#### Material to process ####
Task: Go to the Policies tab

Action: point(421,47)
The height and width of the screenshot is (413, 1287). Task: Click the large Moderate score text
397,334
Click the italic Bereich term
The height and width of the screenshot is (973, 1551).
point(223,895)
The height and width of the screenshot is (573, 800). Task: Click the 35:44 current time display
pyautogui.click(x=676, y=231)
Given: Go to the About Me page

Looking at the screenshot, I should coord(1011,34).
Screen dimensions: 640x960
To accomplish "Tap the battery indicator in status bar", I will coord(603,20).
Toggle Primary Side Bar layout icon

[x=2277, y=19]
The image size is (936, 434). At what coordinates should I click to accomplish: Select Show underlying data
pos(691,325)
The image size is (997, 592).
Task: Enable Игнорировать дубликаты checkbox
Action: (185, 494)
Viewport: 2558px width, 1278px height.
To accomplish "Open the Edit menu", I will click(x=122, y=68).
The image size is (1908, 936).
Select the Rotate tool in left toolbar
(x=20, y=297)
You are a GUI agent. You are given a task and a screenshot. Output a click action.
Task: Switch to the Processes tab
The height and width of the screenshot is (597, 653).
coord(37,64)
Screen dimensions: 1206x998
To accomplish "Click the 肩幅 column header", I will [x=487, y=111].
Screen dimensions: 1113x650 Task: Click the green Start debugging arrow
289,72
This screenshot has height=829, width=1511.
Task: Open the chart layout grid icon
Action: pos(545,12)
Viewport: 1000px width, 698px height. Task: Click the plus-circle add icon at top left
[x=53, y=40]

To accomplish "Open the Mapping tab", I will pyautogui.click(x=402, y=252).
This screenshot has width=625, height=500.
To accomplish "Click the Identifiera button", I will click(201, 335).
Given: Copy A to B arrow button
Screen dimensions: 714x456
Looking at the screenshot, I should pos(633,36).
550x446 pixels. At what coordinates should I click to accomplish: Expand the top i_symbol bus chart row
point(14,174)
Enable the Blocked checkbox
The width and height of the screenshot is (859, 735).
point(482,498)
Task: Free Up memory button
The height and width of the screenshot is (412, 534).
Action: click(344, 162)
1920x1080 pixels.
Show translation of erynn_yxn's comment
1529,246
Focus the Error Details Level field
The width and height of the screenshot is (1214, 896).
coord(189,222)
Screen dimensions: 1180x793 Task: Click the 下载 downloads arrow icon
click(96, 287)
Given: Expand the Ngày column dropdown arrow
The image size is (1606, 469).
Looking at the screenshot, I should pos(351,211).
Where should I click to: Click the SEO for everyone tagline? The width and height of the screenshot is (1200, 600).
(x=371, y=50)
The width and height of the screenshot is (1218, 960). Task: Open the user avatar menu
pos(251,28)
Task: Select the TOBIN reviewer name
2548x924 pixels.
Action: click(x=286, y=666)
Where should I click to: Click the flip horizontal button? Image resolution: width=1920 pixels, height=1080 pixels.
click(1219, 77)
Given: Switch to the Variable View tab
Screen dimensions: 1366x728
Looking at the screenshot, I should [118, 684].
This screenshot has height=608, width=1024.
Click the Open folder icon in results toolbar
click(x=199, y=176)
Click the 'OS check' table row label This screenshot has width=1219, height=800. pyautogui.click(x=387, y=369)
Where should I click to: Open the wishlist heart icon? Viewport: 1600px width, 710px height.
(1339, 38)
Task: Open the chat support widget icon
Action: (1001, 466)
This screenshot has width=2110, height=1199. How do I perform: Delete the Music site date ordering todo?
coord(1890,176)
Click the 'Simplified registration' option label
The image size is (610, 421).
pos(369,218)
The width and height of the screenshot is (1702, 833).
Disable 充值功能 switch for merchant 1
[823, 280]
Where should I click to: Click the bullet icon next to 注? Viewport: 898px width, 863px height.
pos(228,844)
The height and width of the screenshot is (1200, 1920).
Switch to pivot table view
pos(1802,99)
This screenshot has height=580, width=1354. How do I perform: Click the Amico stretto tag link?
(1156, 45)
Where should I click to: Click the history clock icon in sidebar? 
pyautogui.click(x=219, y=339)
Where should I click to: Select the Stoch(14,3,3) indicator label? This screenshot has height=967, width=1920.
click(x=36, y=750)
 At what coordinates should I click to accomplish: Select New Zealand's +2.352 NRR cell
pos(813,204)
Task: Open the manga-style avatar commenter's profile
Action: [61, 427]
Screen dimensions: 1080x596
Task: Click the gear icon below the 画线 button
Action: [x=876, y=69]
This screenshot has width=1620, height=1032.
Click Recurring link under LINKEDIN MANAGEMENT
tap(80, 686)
####
_Work instructions_
Convert the items from the start of the records through the line holding "[x=2277, y=19]", inclusive, into a Markdown table with the columns Row and Line, numbering each row and leaving out blank lines.

_Answer to this problem_
| Row | Line |
|---|---|
| 1 | Task: Go to the Policies tab |
| 2 | Action: point(421,47) |
| 3 | The height and width of the screenshot is (413, 1287). Task: Click the large Moderate score text |
| 4 | 397,334 |
| 5 | Click the italic Bereich term |
| 6 | The height and width of the screenshot is (973, 1551). |
| 7 | point(223,895) |
| 8 | The height and width of the screenshot is (573, 800). Task: Click the 35:44 current time display |
| 9 | pyautogui.click(x=676, y=231) |
| 10 | Given: Go to the About Me page |
| 11 | Looking at the screenshot, I should coord(1011,34). |
| 12 | Screen dimensions: 640x960 |
| 13 | To accomplish "Tap the battery indicator in status bar", I will coord(603,20). |
| 14 | Toggle Primary Side Bar layout icon |
| 15 | [x=2277, y=19] |